▶ _Data_:
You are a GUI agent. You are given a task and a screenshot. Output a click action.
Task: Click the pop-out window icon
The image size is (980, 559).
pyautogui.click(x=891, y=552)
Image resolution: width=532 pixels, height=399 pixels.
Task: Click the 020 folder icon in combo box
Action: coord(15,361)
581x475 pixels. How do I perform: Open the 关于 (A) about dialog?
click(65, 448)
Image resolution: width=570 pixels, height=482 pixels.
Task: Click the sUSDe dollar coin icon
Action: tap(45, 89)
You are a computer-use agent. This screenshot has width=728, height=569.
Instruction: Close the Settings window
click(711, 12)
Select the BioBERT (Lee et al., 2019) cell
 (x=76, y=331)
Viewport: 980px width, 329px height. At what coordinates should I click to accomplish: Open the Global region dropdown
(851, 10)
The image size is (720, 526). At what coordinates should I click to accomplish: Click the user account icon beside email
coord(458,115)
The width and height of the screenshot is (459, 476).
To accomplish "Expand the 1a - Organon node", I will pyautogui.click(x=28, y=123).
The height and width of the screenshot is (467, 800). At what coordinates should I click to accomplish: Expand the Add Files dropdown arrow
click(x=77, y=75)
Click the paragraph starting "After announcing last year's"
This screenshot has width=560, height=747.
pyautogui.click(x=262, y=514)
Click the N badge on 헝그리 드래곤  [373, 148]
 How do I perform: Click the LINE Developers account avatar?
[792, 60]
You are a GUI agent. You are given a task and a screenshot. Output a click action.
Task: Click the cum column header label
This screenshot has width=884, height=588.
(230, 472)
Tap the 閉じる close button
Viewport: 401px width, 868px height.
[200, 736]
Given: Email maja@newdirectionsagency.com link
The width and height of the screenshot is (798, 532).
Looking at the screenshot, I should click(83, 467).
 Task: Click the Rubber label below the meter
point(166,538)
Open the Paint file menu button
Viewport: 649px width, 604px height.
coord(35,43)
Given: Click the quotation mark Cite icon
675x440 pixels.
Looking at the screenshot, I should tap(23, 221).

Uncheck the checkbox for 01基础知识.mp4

▶ _Problem_:
Read the data above. Pull out each line in which the string "button" appears.

▶ _Exercise solution_:
Tap the 閉じる close button
Open the Paint file menu button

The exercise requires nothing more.